YARN uses container launch tokens and other security tokens for authentication across components.

70. What is Opportunistic Containers in YARN?

a) Low-priority containers that use idle resources

b) Guaranteed high-priority allocations

c) Storage containers

d) Network containers

✅ Correct Answer: a) Low-priority containers that use idle resources

📝 Explanation:

Opportunistic mode allows flexible resource usage for bursty workloads without guarantees.

71. The Fair Scheduler in YARN supports?

a) Hierarchical queues with fair share allocation

b) Capacity-based only

c) FIFO only

d) No queues

✅ Correct Answer: a) Hierarchical queues with fair share allocation

📝 Explanation:

It dynamically allocates resources fairly among queues and jobs within them.

72. In YARN, the 'yarn' command is used for?

a) Submitting applications and managing cluster

b) Reading HDFS files

c) Compiling code

d) Formatting disks

✅ Correct Answer: a) Submitting applications and managing cluster

📝 Explanation:

The 'yarn' CLI submits jobs, lists applications, and kills running ones.

73. What is the default memory allocation for a container in YARN?

a) Configurable, default 1 GB

b) 256 MB

c) 4 GB

d) Unlimited

✅ Correct Answer: a) Configurable, default 1 GB

📝 Explanation:

yarn.scheduler.minimum-allocation-mb defaults to 1024 MB for container memory.

74. YARN's ResourceModel includes which resources?

a) CPU vcores and memory MB

b) Disk space only

c) Network bandwidth

d) GPU only

✅ Correct Answer: a) CPU vcores and memory MB

📝 Explanation:

YARN allocates resources in terms of virtual CPU cores and memory in megabytes.

75. What is the role of the Scheduler in YARN?

a) To allocate resources to applications based on policies

b) To execute tasks

c) To store history

d) To monitor nodes

✅ Correct Answer: a) To allocate resources to applications based on policies

📝 Explanation:

The Scheduler component of ResourceManager decides resource grants to ApplicationMasters.

76. In YARN, Application Timeline Service v2 provides?

a) Flow-level aggregation of application events

b) Real-time execution

c) Data storage

d) Block management

✅ Correct Answer: a) Flow-level aggregation of application events

📝 Explanation:

ATS v2 enables entity-level history storage for better querying and visualization.

77. YARN supports rolling upgrades for?

a) Zero-downtime version updates

b) Data migration

c) Job restarts

d) Queue reconfiguration

✅ Correct Answer: a) Zero-downtime version updates

📝 Explanation:

Rolling upgrades allow updating nodes incrementally without stopping the cluster.

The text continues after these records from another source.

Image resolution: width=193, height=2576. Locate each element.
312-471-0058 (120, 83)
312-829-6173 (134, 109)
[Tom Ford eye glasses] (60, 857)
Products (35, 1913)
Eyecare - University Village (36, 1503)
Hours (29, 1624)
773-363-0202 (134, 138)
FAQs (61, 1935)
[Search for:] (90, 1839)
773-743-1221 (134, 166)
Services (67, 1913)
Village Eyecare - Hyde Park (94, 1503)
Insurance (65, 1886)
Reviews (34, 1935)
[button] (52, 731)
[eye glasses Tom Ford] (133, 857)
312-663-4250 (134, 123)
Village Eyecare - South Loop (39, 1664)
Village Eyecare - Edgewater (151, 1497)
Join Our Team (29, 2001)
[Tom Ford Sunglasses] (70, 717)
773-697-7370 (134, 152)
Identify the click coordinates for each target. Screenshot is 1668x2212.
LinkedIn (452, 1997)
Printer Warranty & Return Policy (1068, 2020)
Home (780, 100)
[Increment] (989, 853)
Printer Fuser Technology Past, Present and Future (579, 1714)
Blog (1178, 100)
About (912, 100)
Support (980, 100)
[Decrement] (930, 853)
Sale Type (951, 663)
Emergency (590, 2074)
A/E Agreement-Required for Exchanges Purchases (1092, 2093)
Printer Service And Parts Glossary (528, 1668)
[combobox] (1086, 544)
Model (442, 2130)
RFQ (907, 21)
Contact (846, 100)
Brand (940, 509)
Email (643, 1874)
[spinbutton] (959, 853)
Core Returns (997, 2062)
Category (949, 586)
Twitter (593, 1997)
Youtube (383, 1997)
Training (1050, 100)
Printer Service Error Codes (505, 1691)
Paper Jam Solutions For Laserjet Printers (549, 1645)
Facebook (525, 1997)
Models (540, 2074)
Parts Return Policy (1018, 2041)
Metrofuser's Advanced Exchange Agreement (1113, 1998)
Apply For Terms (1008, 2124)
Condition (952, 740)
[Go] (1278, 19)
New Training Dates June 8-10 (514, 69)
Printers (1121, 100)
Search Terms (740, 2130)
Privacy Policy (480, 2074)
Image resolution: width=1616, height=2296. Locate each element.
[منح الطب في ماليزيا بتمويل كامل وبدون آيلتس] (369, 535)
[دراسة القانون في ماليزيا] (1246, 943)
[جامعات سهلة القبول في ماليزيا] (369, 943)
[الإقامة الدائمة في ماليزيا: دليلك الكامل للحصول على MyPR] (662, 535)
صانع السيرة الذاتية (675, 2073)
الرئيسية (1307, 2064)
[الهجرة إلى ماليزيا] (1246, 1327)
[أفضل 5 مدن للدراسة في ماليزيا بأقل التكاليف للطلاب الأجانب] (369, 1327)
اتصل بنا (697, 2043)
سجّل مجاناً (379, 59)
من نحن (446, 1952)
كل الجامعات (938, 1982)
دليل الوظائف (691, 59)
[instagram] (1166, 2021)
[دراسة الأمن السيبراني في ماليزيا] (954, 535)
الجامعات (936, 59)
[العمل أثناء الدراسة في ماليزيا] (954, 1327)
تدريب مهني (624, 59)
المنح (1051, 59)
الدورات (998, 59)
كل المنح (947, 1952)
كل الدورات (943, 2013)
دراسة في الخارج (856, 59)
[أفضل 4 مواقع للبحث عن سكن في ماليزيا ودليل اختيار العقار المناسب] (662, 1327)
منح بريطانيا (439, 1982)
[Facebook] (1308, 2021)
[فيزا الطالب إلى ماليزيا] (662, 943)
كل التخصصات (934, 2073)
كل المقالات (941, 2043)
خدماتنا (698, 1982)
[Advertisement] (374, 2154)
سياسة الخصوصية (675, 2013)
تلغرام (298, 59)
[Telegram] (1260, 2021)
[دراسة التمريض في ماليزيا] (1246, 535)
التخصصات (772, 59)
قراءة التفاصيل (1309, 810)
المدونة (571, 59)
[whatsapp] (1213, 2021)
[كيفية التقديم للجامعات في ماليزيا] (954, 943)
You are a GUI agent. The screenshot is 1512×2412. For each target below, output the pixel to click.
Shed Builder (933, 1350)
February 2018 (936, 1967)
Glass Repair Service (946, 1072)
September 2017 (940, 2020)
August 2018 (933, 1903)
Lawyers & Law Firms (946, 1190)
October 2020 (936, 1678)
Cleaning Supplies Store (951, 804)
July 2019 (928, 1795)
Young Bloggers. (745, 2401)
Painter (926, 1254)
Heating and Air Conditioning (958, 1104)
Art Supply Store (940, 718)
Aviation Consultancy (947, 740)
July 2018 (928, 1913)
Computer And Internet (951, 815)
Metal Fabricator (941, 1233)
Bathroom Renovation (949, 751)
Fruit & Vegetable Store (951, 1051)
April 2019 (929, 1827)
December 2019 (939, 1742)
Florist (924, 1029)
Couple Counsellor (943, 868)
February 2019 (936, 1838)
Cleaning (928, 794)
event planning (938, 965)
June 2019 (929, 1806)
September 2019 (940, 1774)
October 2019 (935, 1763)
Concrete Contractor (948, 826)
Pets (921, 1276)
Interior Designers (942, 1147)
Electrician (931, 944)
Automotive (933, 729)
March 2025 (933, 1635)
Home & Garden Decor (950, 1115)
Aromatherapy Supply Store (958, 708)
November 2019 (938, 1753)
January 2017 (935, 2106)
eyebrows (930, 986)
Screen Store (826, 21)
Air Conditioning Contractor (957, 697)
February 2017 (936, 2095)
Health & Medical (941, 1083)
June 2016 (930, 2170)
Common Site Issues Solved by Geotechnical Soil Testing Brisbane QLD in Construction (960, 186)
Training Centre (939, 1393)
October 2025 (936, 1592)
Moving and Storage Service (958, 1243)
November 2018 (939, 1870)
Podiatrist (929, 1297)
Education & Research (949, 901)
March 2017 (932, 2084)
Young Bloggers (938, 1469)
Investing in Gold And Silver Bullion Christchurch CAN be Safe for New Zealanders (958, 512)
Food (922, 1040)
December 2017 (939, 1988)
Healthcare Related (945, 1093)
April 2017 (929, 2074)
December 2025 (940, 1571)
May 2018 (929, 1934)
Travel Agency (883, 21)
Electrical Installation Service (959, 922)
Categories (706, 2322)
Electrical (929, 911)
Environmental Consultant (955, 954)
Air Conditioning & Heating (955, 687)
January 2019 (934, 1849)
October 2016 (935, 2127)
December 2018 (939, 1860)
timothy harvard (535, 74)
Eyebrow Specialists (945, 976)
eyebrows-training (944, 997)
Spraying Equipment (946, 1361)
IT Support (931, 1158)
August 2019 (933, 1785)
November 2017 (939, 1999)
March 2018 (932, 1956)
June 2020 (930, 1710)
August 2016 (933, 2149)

78. What is the default port for YARN ResourceManager web UI?

a) 8088

b) 50070

c) 8020

d) 9870

✅ Correct Answer: a) 8088

📝 Explanation:

The ResourceManager's web interface is accessible on port 8088 for cluster monitoring.

79. In YARN, locality preferences for ResourceRequest include?

a) Node, rack, and any

b) Process only

c) Queue only

d) User only

✅ Correct Answer: a) Node, rack, and any

📝 Explanation:

Applications can request resources with preferences for specific nodes, racks, or anywhere.

80. What is the purpose of Labels in YARN?

a) To tag nodes for access control and scheduling

b) To label data blocks

c) To compress logs

d) To format output

✅ Correct Answer: a) To tag nodes for access control and scheduling

📝 Explanation:

Node labels allow partitioning the cluster logically for different workloads or users.